[PROBLEM REQUIREMENTS] Set down the data below exactly; pictures stay out.

/---

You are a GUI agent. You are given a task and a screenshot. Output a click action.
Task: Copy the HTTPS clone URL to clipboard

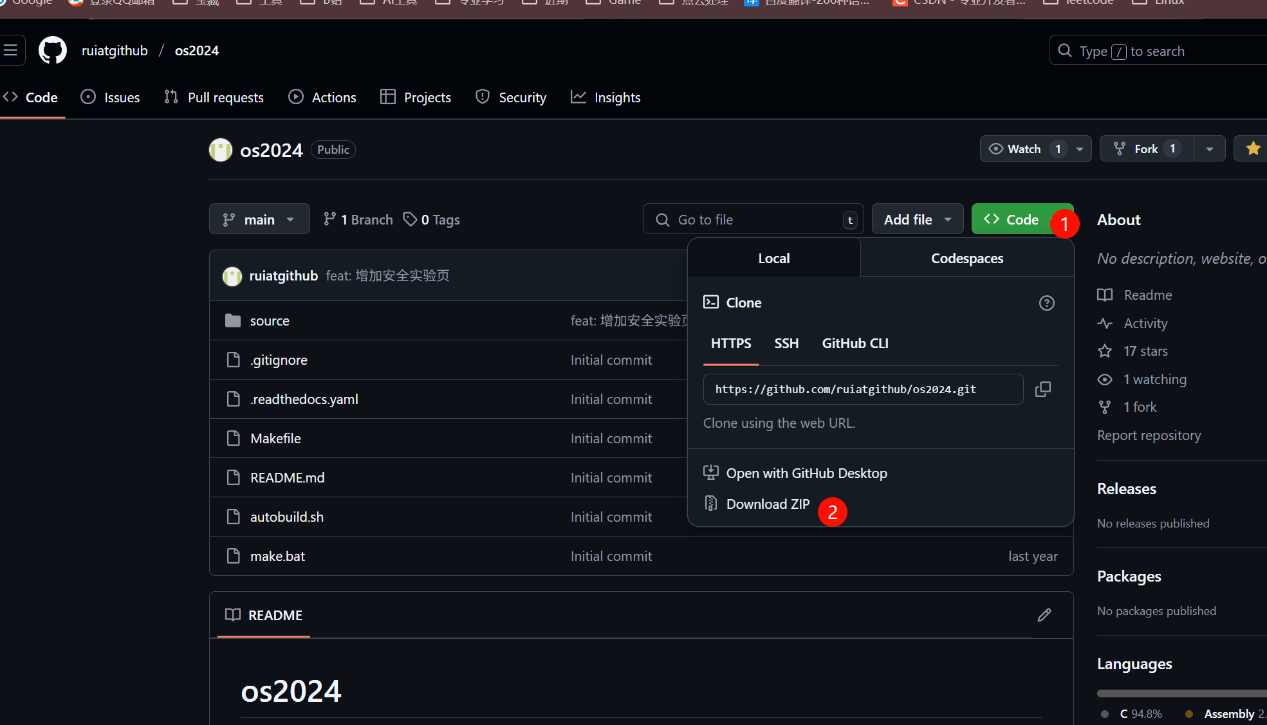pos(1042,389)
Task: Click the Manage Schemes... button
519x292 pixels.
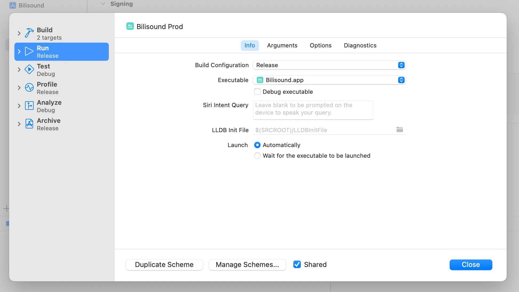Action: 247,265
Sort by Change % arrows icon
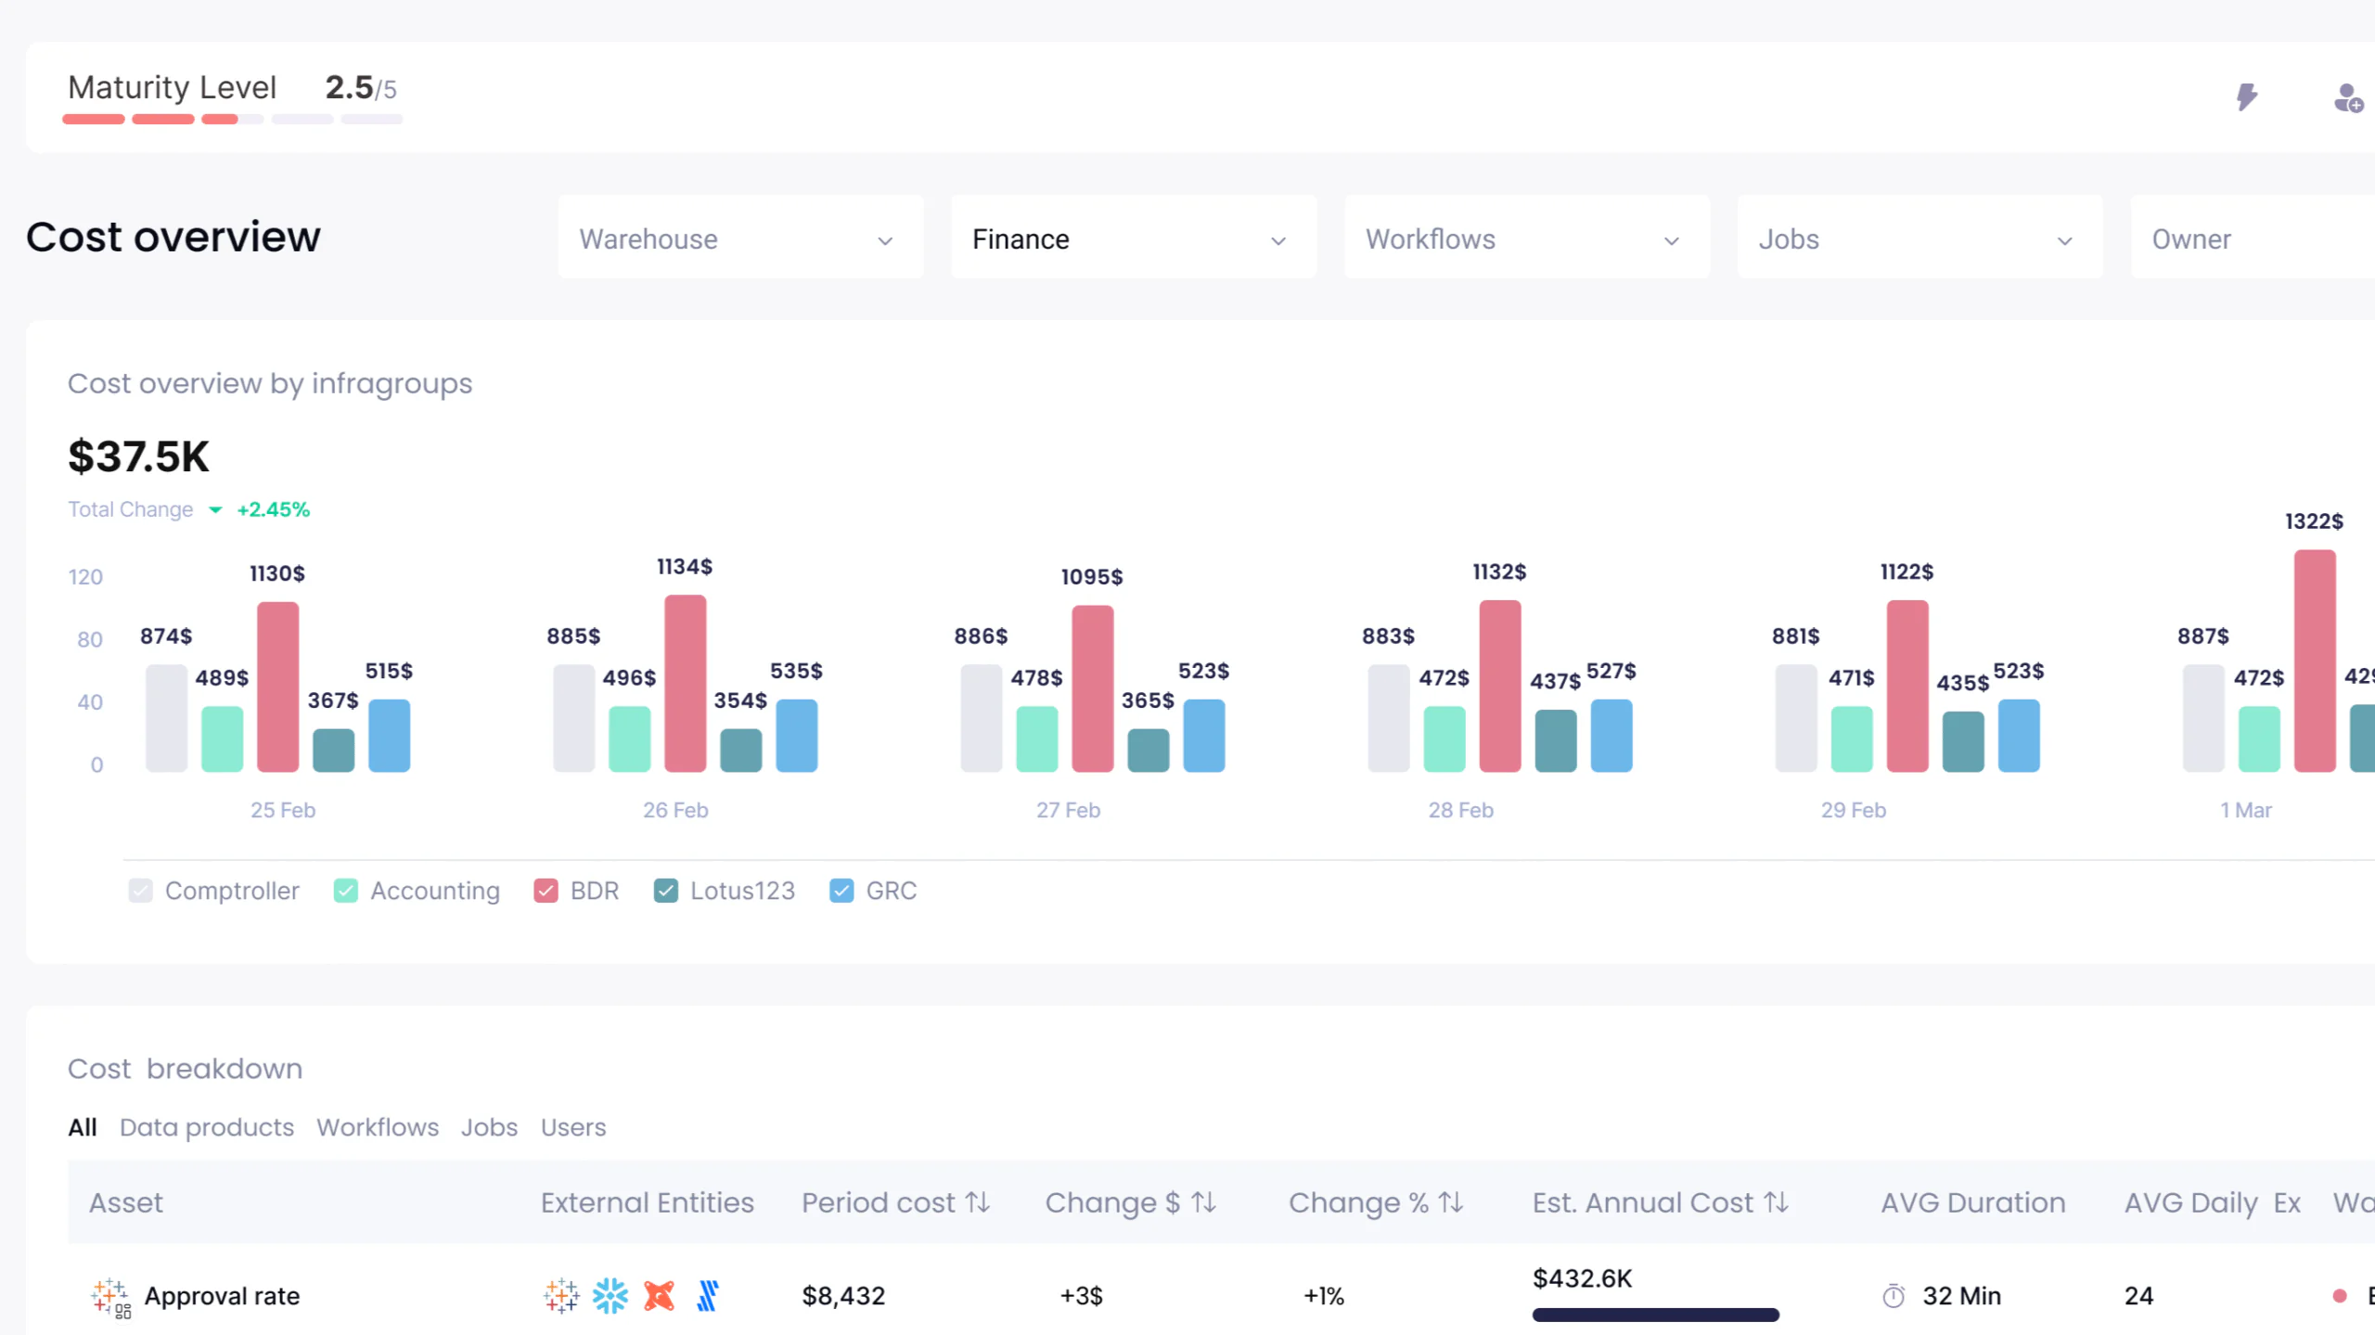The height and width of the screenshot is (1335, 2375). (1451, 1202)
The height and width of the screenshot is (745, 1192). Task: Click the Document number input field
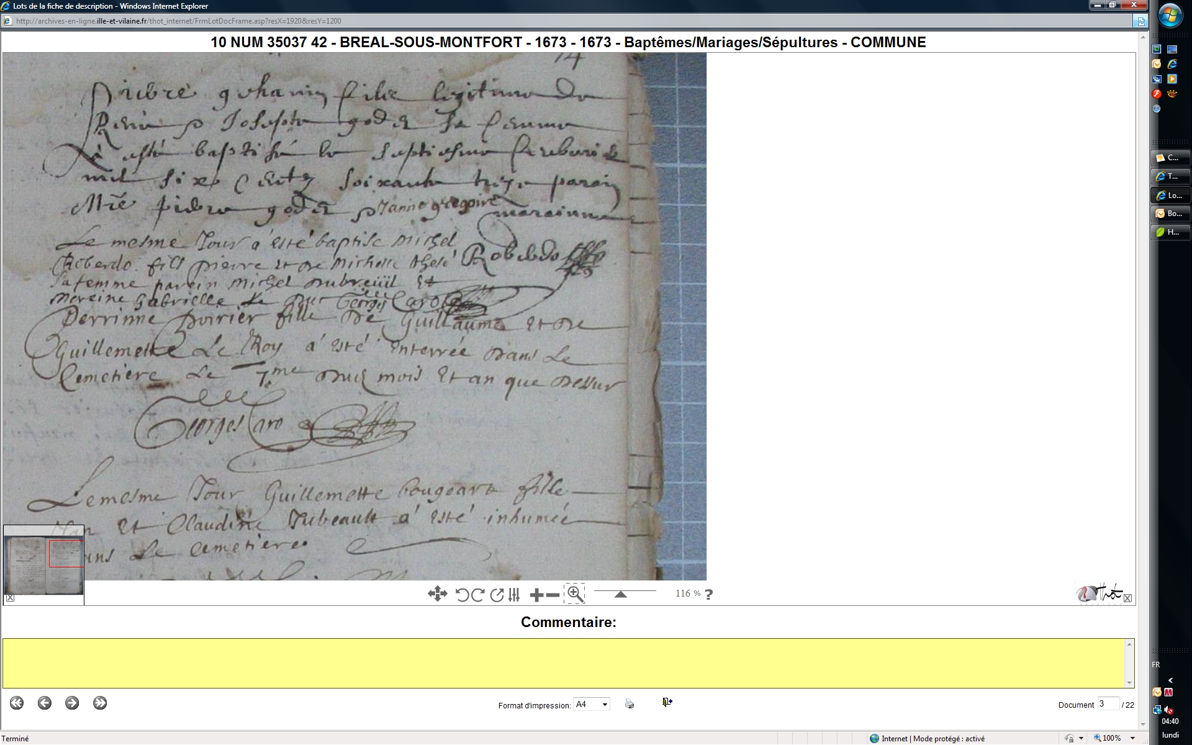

\---

[RESPONSE TO THE EXERCISE]
You are a GUI agent. You are given a task and a screenshot. Output a click action.
Task: Copy the HTTPS clone URL to clipboard

pos(1042,389)
Task: Click the Manage Schemes... button
519x292 pixels.
Action: 247,265
Sort by Change % arrows icon
The height and width of the screenshot is (1335, 2375). (1451, 1202)
The height and width of the screenshot is (745, 1192). Task: Click the Document number input field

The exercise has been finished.